2

I have horizontal dots plot visualized by ggPlotly. 3 numerical variables are put on plot. everything works nice:

library(ggplot2)

    df <- data.frame (origin = c("A","B","C","D","E","F","G","H","I","J"),
                  Percentage = c(23,16,32,71,3,60,15,21,44,60),
                  rate = c(10,12,20,200,-25,12,13,90,-105,23),
                  change = c(10,12,-5,12,6,8,0.5,-2,5,-2))

plt <- ggplot(df, aes(x = rate, y = factor(origin, rev(origin)))) +
  geom_segment(aes(x = (min(rate,change)-4), xend = (max(rate,change)+4),
                   y = origin, yend = origin), color = 'gray') +
  geom_vline(xintercept = 0, linetype = 2, color = 'gray') +
  #geom_vline(xintercept =17, linetype = 1, color = 'black') +
  geom_point(aes(fill = 'rate'), shape = 21, size = 10, color = NA) +
  geom_text(aes(label = rate, color = 'rate')) +
  geom_point(aes(x = change, fill = 'change'), 
             color = NA, shape = 21, size = 10) +
  geom_text(aes(label = change, x = change, color = "change")) +
  geom_point(aes(x = (max(rate,change)+5.5), fill = "Percentage"), color = "gray",
             size = 10, shape = 21) +
  geom_text(aes(x = (max(rate,change)+5.5), label = paste0(Percentage, "%")),size=3)+
  theme_minimal(base_size = 16) +
  scale_x_continuous(labels = ~paste0(.x, '%'), name = NULL) +
  scale_fill_manual(values = c('#aac7c4', '#5f9299','black')) +
  scale_color_manual(values = c("black", "white")) +
  theme(panel.grid = element_blank(),
        axis.text.y = element_text(color = 'gray50')) +
  labs(color = NULL, y = NULL, fill = NULL)+
  theme(axis.title = element_text(size=15), legend.title = element_text(size=2)) 

plt <- ggplotly(plt)

#customize legend
plt$x$data[[3]]$name <- plt$x$data[[3]]$legendgroup <-
  plt$x$data[[4]]$name <- plt$x$data[[4]]$legendgroup <- "rate"
plt$x$data[[5]]$name <- plt$x$data[[5]]$legendgroup <-
  plt$x$data[[6]]$name <- plt$x$data[[6]]$legendgroup <- "change"
plt$x$data[[7]]$name <- plt$x$data[[7]]$legendgroup <-
  plt$x$data[[8]]$name <- plt$x$data[[8]]$legendgroup <- "Percentage"

plt

However when I activate (remove #) geom_vline(xintercept =17, linetype = 1, color = 'black') code line, in order to add vertical line on plot, hiding variables from the legend does not work properly. For instance if we hide 'change' variable: numbers of 'rate' are disappeared while some of them are still shown. I think the solution should be found in plt$x$data. In addition, I want to order the categorical variable "origin descending from top to down by percentage, for example, if J has the highest percentage it should be on the top and also, I don't if that's possible but I want to keep A always on the bottom in ranking.
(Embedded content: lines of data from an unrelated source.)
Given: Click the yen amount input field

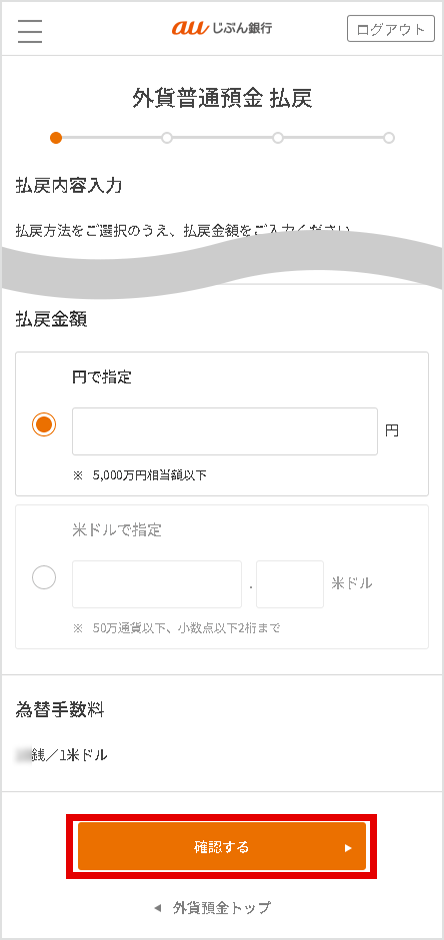Looking at the screenshot, I should tap(225, 432).
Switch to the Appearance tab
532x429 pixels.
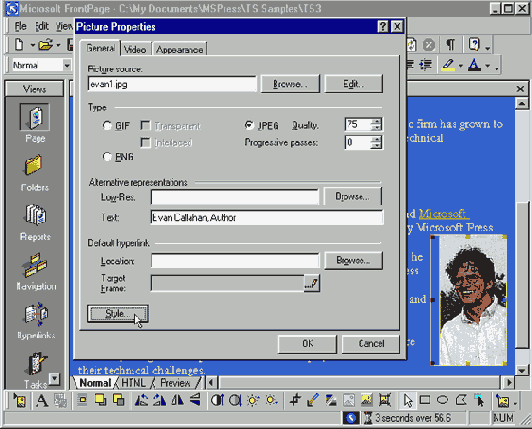(179, 50)

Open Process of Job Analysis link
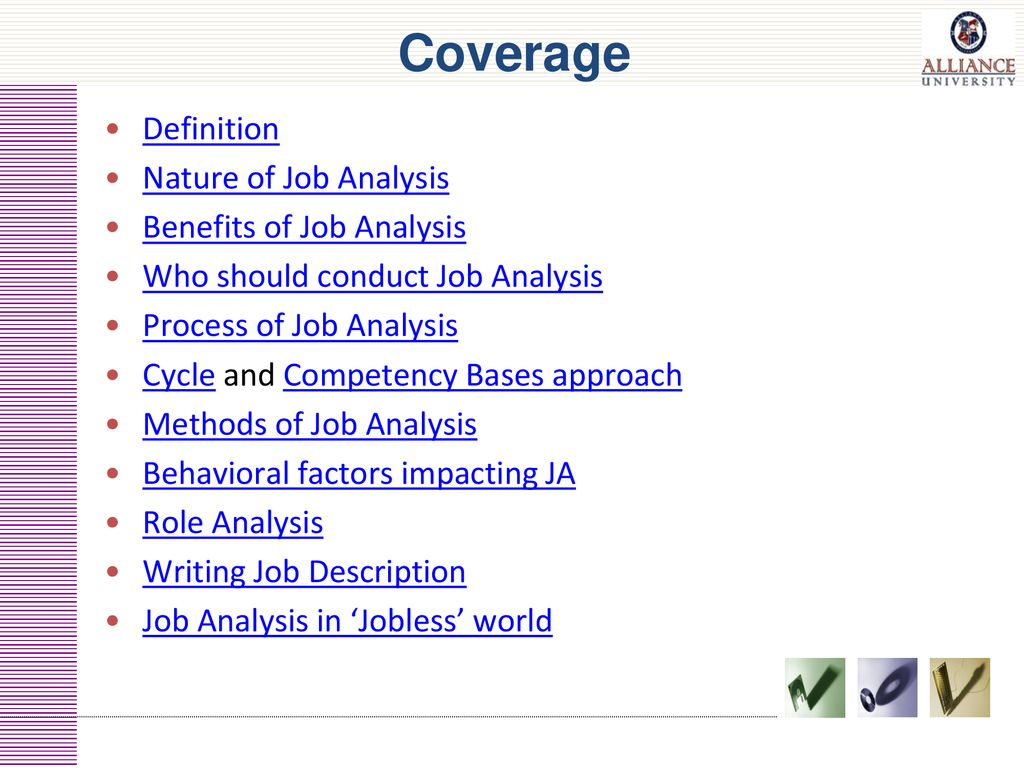pyautogui.click(x=300, y=326)
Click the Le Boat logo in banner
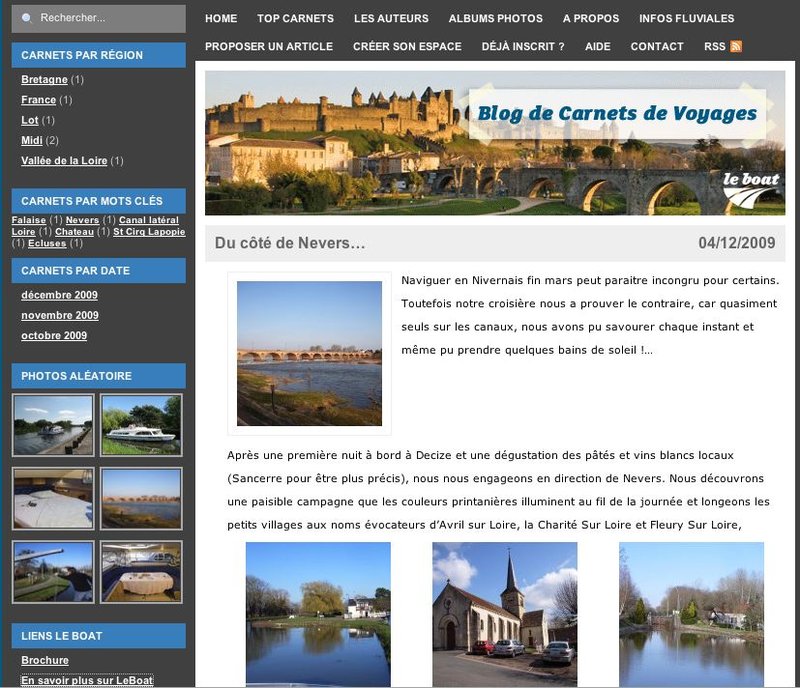800x688 pixels. pyautogui.click(x=751, y=188)
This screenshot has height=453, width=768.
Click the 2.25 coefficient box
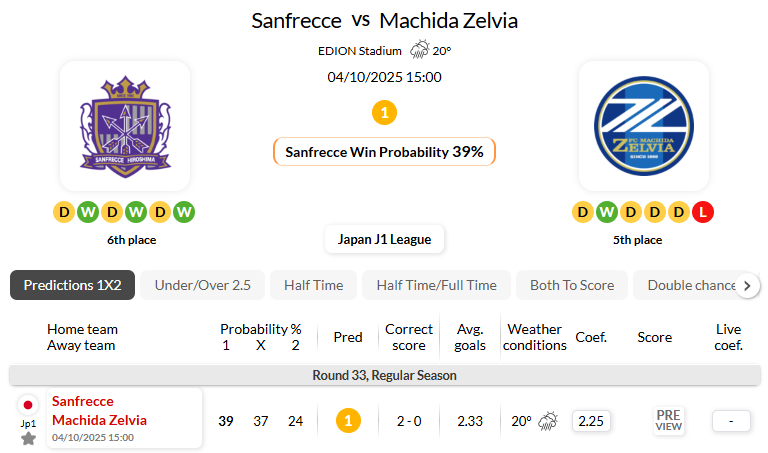tap(591, 421)
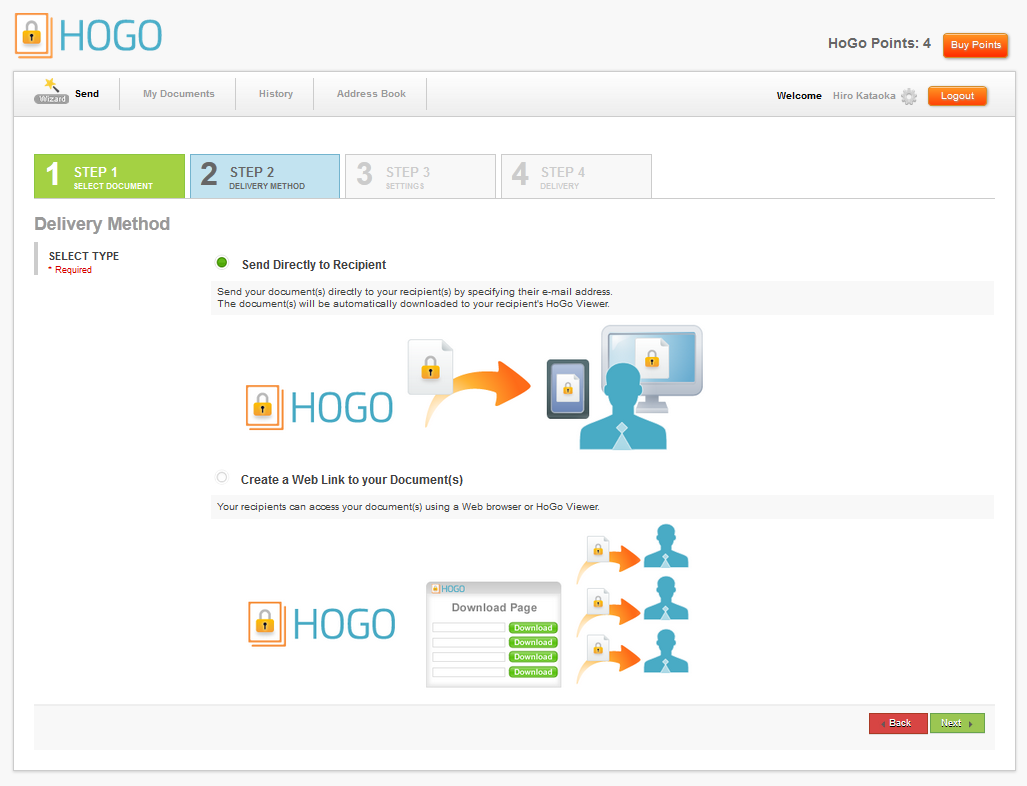
Task: Choose Create a Web Link radio button
Action: pos(222,478)
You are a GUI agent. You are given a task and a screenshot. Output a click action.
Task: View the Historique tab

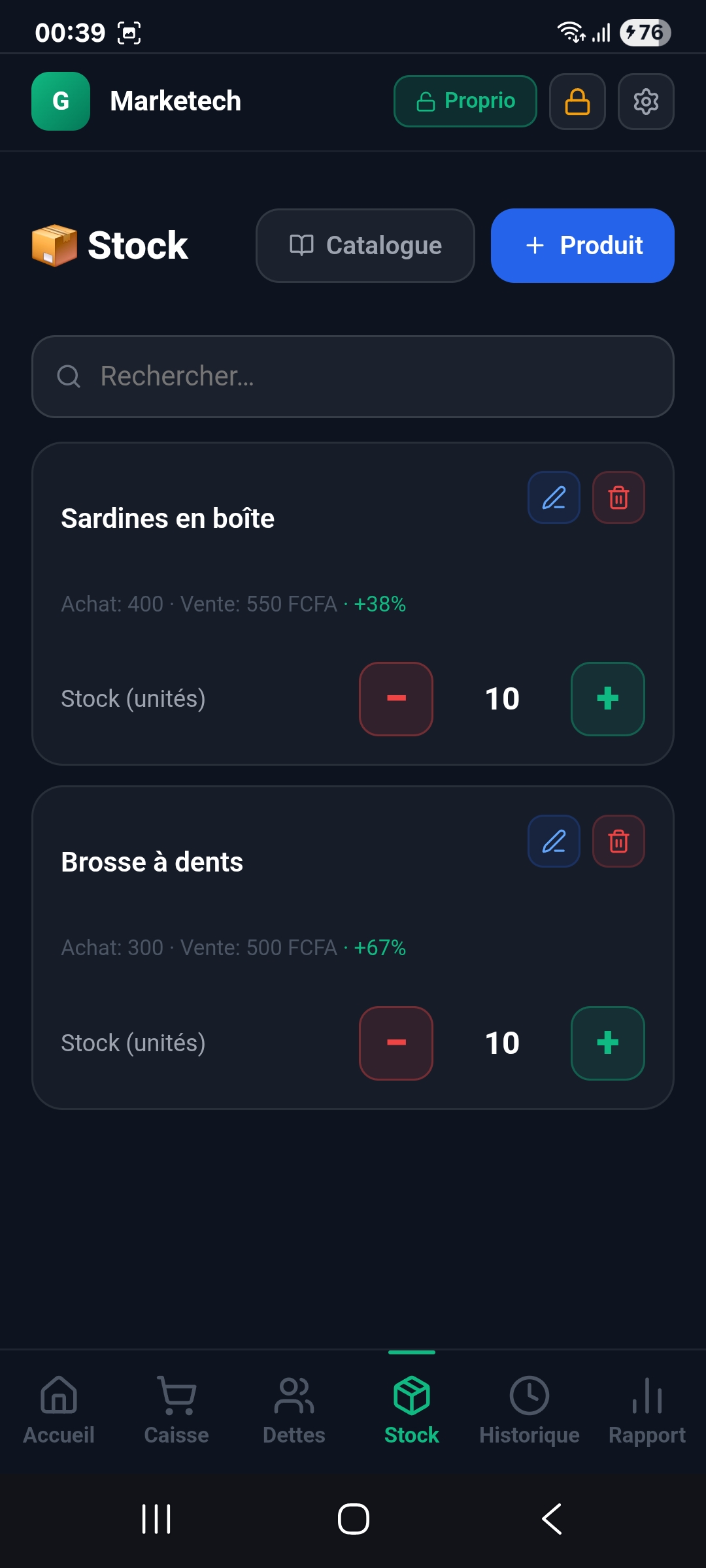pyautogui.click(x=530, y=1410)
enter image description here

2 Answers2

1

Ordering the origin column by the percentages is straightforward. This is done at the data level, by converting origin to a factor whose levels are determined by the value of Percentage:

df$origin <- factor(df$origin, df$origin[order(df$Percentage)])
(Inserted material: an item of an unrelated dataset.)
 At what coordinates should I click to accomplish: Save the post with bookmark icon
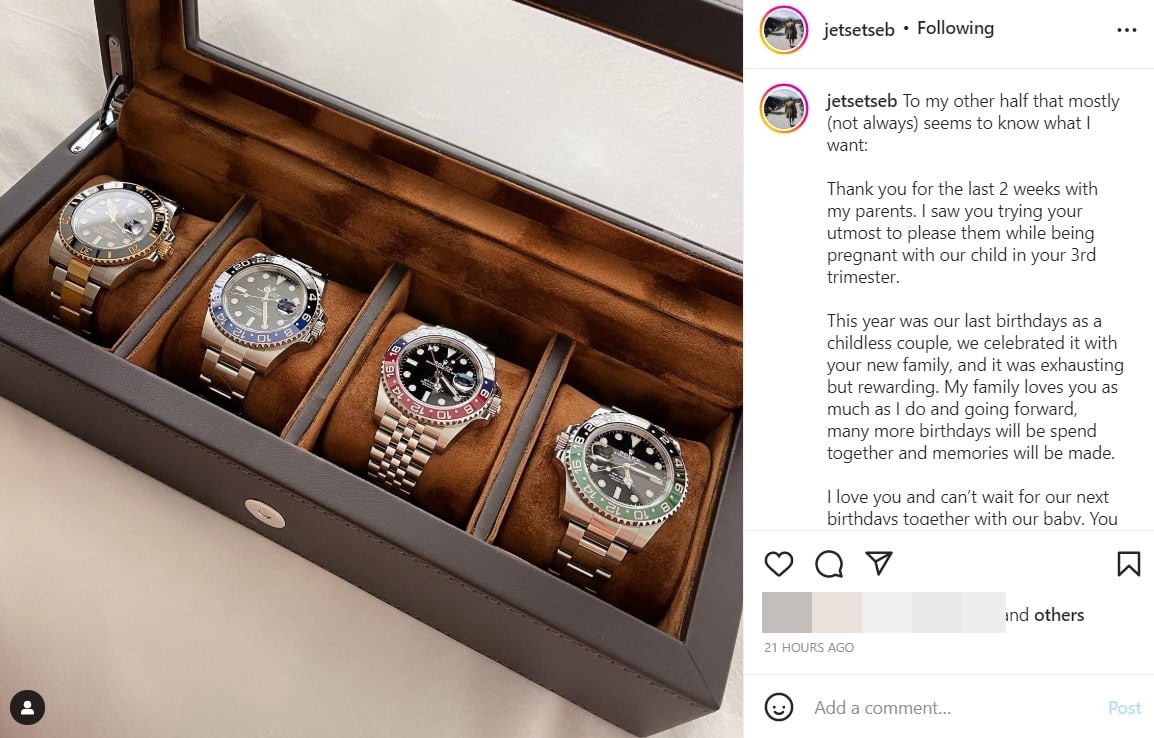pyautogui.click(x=1128, y=564)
The reason that strange things were happening with your customized legend is that you added a layer before some of your existing layers, which throws off the indexing you are using to modify the legend groups at the end. The easiest fix for this is to draw the line after your existing layers:

plt <- ggplot(df, aes(x = rate, y = factor(origin, rev(origin)))) +
  geom_segment(aes(x = (min(rate,change)-4), xend = (max(rate,change)+4),
                   y = origin, yend = origin), color = 'gray') +
  geom_vline(xintercept = 0, linetype = 2, color = 'gray') +
  geom_point(aes(fill = 'rate'), shape = 21, size = 10, color = NA) +
  geom_text(aes(label = rate, color = 'rate')) +
  geom_point(aes(x = change, fill = 'change'), 
             color = NA, shape = 21, size = 10) +
  geom_text(aes(label = change, x = change, color = "change")) +
  geom_point(aes(x = (max(rate,change)+5.5), fill = "Percentage"), 
             color = "gray", size = 10, shape = 21) +
  geom_text(aes(x = (max(rate,change)+5.5), label = paste0(Percentage, "%")),
            size = 3)+
    geom_vline(xintercept =17, linetype = 1, color = 'black') +
  theme_minimal(base_size = 16) +
  scale_x_continuous(labels = ~paste0(.x, '%'), name = NULL) +
  scale_fill_manual(values = c('#aac7c4', '#5f9299','black')) +
  scale_color_manual(values = c("black", "white")) +
  theme(panel.grid = element_blank(),
        axis.text.y = element_text(color = 'gray50')) +
  labs(color = NULL, y = NULL, fill = NULL)+
  theme(axis.title = element_text(size=15), legend.title = element_text(size=2)) 

plt <- ggplotly(plt)

Now you can customize the legend groups exactly as before:

#customize legend
plt$x$data[[3]]$name <- plt$x$data[[3]]$legendgroup <-
  plt$x$data[[4]]$name <- plt$x$data[[4]]$legendgroup <- "rate"
plt$x$data[[5]]$name <- plt$x$data[[5]]$legendgroup <-
  plt$x$data[[6]]$name <- plt$x$data[[6]]$legendgroup <- "change"
plt$x$data[[7]]$name <- plt$x$data[[7]]$legendgroup <-
  plt$x$data[[8]]$name <- plt$x$data[[8]]$legendgroup <- "Percentage"

plt

enter image description here

If you want the line to be behind all the points and text, then keep your existing plotting code as it was, and increment all the indices in your legend grouping code:

#customize legend
plt$x$data[[4]]$name <- plt$x$data[[4]]$legendgroup <-
  plt$x$data[[5]]$name <- plt$x$data[[5]]$legendgroup <- "rate"
plt$x$data[[6]]$name <- plt$x$data[[6]]$legendgroup <-
  plt$x$data[[7]]$name <- plt$x$data[[7]]$legendgroup <- "change"
plt$x$data[[8]]$name <- plt$x$data[[8]]$legendgroup <-
  plt$x$data[[9]]$name <- plt$x$data[[9]]$legendgroup <- "Percentage"
Allan Cameron
  • 147,086
  • 7
  • 49
  • 87
  • https://stackoverflow.com/questions/72870066/r-how-to-customize-sankey-plot-in-ggplotly –  Jul 05 '22 at 13:13
1

If you still wanted A at the bottom (although @Allan Cameron's answer looks great!), this will order by percentages and it will keep A at the bottom.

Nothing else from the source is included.